_EXCERPT:_
▼
In retrospect, CNN made it clear from the start what it wanted from hosting the Democratic debates. For the first night, it pitted “The Progressives” against everyone else in such a way that denigrating Senators Bernie Sanders and Elizabeth Warren’s brand of liberalism became a requisite kickoff to any answer. For the second night, it put Senator Kamala Harris and former Vice President Joe Biden center stage for a “critical rematch” in the hopes that the fireworks of the first debate, in which Harris landed devastating blows to Biden on his civil rights record, might be repeated. (On that front, CNN mostly got its wish; Harris and Biden ended up defending their records more against the rest of the stage than each other.)
It makes sense that a network would keep an eye out for likely outcomes going into a debate night and accordingly prepare to handle them. But it’s another thing entirely for CNN to nudge people into performing the roles it wants of them with leading questions aimed more at starting fights than shedding light.
Both debates covered a wide swath of pressing issues including health insurance, racial injustice, and even the usually unspoken specter of climate change. But the ways in which moderators Jake Tapper, Dana Bash, and Don Lemon asked about them were almost always phrased to maximize the potential for combative answers. The first “Progressives” night challenged Warren and Sanders’ competitors to answer “yes” or “no” to questions like, “are Senator Sanders’ proposals going to incentivize undocumented immigrants to come into this country illegally?” The second “critical rematch” night began questions with descriptions of the disparities between candidates’ policies before ending with a blunt, “why is s/he wrong?” In one strange moment that highlighted how poorly primary debates have handled climate change in the past, Bash prodded Governor Jay Inslee about his campaign prioritizing the issue above all else by asking, “what do you know that the others don’t?” (as if the myriad catastrophic studies CNN rarely covers given what a bummer they are shouldn’t be enough).
The candidates often took the bait. But they also increasingly became frustrated at the framework CNN used to question them, and with good reason. These kinds of questions aren’t asked in good faith that an informative answer isn’t far behind. They’re asked to encourage sniping onstage that could make for a pithy clip to go viral. They chase explosive moments, not the kind of insight that people actually need to understand where a candidate stands. They represent cable news at its least helpful and most opportunistic. If CNN continues to conduct debates with a goading hand rather than a guiding one, all it’ll do is serve its own interests rather than the country’s — but maybe that, in the end, is exactly the point.
▲
_DATA SECTION:_
▼
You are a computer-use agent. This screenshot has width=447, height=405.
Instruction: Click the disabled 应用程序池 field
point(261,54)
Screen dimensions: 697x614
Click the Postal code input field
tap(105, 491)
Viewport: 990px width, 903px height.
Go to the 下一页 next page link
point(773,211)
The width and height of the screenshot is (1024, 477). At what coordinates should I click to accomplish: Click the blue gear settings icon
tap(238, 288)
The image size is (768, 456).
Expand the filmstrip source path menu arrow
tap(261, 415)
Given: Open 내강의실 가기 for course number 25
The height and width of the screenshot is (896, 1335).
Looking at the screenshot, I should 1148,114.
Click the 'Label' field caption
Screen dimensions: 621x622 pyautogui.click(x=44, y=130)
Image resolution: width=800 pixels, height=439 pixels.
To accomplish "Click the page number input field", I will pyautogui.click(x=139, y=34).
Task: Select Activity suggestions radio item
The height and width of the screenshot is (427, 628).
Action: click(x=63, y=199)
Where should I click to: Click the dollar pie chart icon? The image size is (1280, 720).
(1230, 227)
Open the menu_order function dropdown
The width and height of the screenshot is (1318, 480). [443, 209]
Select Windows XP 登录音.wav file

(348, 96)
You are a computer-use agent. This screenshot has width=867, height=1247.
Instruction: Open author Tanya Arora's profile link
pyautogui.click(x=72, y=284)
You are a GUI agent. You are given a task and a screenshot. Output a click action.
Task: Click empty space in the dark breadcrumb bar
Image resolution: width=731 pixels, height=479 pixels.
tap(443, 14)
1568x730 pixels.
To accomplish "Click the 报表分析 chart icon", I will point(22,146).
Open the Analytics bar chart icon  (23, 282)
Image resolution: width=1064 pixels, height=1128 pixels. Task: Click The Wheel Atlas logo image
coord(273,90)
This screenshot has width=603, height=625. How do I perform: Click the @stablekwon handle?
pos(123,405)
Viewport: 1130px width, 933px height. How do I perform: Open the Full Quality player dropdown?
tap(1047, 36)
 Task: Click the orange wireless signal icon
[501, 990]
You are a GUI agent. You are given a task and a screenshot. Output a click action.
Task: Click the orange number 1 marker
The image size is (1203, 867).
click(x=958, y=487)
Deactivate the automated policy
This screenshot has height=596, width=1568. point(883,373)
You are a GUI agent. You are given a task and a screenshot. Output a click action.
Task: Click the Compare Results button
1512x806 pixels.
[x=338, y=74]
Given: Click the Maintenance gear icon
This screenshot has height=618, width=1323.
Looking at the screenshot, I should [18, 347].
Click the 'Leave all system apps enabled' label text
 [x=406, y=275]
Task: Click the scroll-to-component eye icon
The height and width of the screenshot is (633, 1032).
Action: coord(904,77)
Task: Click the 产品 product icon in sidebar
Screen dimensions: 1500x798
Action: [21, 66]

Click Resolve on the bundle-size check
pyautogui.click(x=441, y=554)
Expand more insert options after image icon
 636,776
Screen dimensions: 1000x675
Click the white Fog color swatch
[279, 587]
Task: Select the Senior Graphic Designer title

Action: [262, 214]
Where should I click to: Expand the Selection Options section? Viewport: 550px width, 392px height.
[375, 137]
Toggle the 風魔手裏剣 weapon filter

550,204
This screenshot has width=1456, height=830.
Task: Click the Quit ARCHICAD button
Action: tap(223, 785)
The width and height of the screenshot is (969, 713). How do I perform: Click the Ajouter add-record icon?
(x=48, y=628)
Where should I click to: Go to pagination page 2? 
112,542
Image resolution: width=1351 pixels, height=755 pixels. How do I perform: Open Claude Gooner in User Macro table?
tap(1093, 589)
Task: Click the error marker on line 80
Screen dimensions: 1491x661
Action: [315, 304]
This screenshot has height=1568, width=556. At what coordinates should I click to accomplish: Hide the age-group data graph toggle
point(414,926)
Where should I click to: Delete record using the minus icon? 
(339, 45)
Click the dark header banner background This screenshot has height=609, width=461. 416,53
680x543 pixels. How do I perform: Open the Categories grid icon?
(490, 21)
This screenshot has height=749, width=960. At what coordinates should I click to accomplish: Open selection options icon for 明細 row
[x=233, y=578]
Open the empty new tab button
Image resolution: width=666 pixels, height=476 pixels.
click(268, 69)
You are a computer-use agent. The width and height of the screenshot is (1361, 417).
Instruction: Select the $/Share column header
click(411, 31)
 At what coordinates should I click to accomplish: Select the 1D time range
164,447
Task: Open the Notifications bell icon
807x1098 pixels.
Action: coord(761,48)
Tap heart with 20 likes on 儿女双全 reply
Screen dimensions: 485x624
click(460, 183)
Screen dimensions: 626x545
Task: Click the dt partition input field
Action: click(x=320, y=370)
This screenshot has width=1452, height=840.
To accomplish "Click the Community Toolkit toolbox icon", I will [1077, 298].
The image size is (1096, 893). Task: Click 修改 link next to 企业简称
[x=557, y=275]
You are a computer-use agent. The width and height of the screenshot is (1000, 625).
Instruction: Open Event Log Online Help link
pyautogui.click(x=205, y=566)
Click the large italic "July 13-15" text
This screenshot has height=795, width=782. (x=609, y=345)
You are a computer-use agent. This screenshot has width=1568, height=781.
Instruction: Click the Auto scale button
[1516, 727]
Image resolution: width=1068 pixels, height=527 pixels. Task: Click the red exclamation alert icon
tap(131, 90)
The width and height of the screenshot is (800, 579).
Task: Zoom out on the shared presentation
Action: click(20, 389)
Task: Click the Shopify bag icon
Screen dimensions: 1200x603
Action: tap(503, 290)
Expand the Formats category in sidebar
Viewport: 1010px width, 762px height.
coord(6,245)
▲
_WORK ORDER A:_
In the piece on CNN's Democratic debates, which two candidates did CNN put center stage on the second night?
_WORK ORDER B:_
From the piece on CNN's Democratic debates, output the passage starting at "It makes sense" and ending at "than shedding light.".

_TASK SOLUTION A:_
Senator Kamala Harris and former Vice President Joe Biden.

_TASK SOLUTION B:_
It makes sense that a network would keep an eye out for likely outcomes going into a debate night and accordingly prepare to handle them. But it’s another thing entirely for CNN to nudge people into performing the roles it wants of them with leading questions aimed more at starting fights than shedding light.